What good looks like
This is an example of a registered ec2 target, with a health check configured to return a 200 HTTP code.
In this case, I have the health check configured to /health.html
which is a generic HTML page for the purposes of making sure our HTTP code is a 200.
Running curl from our client to test this via VPC Lattice shows the following:
sh-5.2$ curl -v https://webserver.example/health.html
* Host webserver.example:443 was resolved.

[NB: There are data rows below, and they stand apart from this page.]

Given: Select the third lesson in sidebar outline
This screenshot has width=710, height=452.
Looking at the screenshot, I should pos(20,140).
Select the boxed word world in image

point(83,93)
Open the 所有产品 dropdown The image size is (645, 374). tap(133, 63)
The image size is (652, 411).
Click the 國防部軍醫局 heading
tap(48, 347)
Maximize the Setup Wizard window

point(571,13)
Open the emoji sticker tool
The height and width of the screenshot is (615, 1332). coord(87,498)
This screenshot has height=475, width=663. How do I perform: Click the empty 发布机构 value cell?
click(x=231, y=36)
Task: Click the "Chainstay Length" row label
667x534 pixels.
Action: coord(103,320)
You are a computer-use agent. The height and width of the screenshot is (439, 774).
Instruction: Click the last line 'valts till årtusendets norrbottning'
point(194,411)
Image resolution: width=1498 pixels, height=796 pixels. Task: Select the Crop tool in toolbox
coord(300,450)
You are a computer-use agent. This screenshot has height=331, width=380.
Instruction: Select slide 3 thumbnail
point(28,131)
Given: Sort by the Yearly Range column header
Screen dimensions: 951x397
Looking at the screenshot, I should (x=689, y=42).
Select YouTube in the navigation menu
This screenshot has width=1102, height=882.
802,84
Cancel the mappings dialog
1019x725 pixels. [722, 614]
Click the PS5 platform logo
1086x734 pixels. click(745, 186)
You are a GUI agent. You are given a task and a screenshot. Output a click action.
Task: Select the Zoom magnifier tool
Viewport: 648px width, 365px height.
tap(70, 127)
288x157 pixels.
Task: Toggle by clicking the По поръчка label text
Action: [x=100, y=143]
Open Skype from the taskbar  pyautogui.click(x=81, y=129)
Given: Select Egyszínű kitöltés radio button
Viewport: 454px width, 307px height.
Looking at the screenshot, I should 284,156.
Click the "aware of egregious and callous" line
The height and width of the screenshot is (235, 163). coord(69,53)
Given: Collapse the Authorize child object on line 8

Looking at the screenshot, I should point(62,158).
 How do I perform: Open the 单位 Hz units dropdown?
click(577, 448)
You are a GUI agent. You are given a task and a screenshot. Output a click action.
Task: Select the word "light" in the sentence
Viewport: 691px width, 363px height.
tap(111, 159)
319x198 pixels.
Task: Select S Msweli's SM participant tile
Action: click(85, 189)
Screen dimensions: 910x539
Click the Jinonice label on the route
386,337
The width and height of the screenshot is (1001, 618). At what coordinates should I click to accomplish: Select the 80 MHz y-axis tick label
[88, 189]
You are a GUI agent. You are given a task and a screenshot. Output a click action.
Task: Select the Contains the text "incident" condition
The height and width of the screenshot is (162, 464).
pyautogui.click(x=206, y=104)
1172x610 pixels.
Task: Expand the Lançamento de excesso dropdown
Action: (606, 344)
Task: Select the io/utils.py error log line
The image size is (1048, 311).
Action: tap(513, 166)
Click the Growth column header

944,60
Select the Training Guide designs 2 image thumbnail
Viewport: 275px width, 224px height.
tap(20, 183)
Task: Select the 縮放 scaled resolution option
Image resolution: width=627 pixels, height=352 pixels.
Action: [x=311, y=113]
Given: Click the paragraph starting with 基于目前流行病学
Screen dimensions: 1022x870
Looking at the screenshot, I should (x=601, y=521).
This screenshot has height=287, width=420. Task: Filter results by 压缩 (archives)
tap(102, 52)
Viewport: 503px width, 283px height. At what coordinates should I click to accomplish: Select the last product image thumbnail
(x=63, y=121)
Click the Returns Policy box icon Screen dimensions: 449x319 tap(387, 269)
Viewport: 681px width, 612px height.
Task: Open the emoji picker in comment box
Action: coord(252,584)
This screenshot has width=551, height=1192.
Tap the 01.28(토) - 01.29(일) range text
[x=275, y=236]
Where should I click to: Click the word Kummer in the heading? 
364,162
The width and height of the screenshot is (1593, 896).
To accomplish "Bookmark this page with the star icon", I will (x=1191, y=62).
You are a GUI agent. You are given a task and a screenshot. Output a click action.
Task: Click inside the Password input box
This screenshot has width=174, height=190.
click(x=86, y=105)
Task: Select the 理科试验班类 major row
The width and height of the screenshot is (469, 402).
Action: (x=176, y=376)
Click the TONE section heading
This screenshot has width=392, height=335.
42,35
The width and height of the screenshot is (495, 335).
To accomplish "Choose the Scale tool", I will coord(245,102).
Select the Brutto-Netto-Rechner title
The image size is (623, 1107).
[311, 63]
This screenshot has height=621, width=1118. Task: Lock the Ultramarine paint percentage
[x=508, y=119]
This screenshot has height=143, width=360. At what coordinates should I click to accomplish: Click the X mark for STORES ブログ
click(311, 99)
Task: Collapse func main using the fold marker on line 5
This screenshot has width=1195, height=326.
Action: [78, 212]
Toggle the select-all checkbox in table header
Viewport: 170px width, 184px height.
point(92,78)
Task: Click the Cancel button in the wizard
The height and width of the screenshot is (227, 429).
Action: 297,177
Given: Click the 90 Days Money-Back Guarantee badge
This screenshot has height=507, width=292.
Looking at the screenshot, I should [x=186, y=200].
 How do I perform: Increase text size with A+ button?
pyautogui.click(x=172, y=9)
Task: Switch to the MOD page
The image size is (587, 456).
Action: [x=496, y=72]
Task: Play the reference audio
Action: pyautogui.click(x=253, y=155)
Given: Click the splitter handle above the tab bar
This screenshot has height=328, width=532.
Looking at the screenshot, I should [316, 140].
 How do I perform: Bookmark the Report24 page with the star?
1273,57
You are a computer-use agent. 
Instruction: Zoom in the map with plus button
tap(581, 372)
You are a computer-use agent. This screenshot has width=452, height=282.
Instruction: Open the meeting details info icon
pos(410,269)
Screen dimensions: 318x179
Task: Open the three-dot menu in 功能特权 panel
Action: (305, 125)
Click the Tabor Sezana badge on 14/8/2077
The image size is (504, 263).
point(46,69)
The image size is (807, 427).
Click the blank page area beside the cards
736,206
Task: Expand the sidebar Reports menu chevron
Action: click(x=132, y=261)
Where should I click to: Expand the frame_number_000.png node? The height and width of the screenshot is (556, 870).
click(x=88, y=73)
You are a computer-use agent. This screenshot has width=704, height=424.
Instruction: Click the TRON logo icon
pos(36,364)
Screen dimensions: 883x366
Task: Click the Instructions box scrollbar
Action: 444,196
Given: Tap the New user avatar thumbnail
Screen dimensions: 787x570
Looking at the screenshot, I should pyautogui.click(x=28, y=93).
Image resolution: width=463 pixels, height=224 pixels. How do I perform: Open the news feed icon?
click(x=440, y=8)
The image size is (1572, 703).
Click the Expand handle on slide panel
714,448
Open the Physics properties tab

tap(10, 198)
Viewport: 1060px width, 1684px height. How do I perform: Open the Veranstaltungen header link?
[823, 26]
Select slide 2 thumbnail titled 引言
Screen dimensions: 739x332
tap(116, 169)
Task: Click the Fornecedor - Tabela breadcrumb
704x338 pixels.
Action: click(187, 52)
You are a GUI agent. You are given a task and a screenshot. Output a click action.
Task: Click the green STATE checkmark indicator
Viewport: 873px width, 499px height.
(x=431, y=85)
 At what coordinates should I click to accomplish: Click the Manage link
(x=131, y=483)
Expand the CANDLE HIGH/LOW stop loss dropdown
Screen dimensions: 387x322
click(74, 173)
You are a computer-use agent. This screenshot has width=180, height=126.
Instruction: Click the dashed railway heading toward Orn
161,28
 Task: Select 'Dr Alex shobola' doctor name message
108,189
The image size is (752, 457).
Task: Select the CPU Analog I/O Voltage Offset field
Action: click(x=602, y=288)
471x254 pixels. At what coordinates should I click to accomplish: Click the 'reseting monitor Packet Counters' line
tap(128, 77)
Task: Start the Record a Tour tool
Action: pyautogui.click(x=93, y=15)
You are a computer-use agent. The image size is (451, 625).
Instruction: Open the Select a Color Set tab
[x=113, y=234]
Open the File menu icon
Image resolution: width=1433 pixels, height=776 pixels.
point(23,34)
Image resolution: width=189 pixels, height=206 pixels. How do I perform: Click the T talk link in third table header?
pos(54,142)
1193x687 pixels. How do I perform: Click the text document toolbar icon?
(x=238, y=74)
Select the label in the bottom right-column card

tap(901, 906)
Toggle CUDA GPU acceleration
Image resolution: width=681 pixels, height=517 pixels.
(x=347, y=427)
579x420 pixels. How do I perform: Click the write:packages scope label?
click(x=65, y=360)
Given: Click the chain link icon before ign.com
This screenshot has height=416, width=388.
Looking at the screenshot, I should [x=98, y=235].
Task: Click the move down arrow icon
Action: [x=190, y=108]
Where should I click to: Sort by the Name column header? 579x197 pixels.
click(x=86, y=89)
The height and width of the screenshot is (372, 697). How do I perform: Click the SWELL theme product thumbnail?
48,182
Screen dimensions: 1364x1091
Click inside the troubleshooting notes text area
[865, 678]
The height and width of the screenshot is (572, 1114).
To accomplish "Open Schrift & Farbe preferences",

* IPv6: fd00:ec2:80::a9fe:ab01
* IPv4: 169.254.171.1
* Trying 169.254.171.1:443...
* Connected to webserver.example (169.254.171.1) port 443
* ALPN: curl offers h2,http/1.1
* TLSv1.3 (OUT), TLS handshake, Client hello (1):
* CAfile: /etc/pki/tls/certs/ca-bundle.crt
* CApath: none
* TLSv1.3 (IN), TLS handshake, Server hello (2):
* TLSv1.3 (IN), TLS handshake, Encrypted Extensions (8):
* TLSv1.3 (IN), TLS handshake, Certificate (11):
* TLSv1.3 (IN), TLS handshake, CERT verify (15):
* TLSv1.3 (IN), TLS handshake, Finished (20):
* TLSv1.3 (OUT), TLS change cipher, Change cipher spec (1):
* TLSv1.3 (OUT), TLS handshake, Finished (20):
* SSL connection using TLSv1.3 / TLS_AES_256_GCM_SHA384 / X25519 / RSASSA-PSS
* ALPN: server accepted h2
* Server certificate:
* subject: CN=webserver.example
* start date: Mar 14 23:17:50 2025 GMT
* expire date: Apr 14 00:17:50 2026 GMT
* subjectAltName: host "webserver.example" matched cert's "webserver.example"
* issuer: C=AU; O=LatticeSolution; OU=LatticeSolution; dnQualifier=LatticeSolution; ST=LatticeSolution; CN=LatticeSolution; serialNumber=12345
* SSL certificate verify ok.
* Certificate level 0: Public key type RSA (2048/112 Bits/secBits), signed using sha256WithRSAEncryption
* Certificate level 1: Public key type RSA (2048/112 Bits/secBits), signed using sha256WithRSAEncryption
* using HTTP/2
* [HTTP/2] [1] OPENED stream for https://webserver.example/health.html
* [HTTP/2] [1] [:method: GET]
* [HTTP/2] [1] [:scheme: https]
* [HTTP/2] [1] [:authority: webserver.example]
* [HTTP/2] [1] [:path: /health.html]
* [HTTP/2] [1] [user-agent: curl/8.5.0]
* [HTTP/2] [1] [accept: */*]
> GET /health.html HTTP/2
> Host: webserver.example
> User-Agent: curl/8.5.0
> Accept: */*
>
< HTTP/2 200
< date: Fri, 21 Mar 2025 06:36:27 GMT
< server: Apache/2.4.62 (Amazon Linux)
< last-modified: Fri, 21 Mar 2025 06:29:06 GMT
< etag: "12-630d45f150830"
< accept-ranges: bytes
< content-length: 18
< content-type: text/html; charset=UTF-8
<
<body>
OK
</body>
* Connection #0 to host webserver.example left intact
sh-5.2$
3.1.1 EC2 Security Group or NACL Issue
Lets see what this looks like when we have a security group or NACL issue on the ec2 target host.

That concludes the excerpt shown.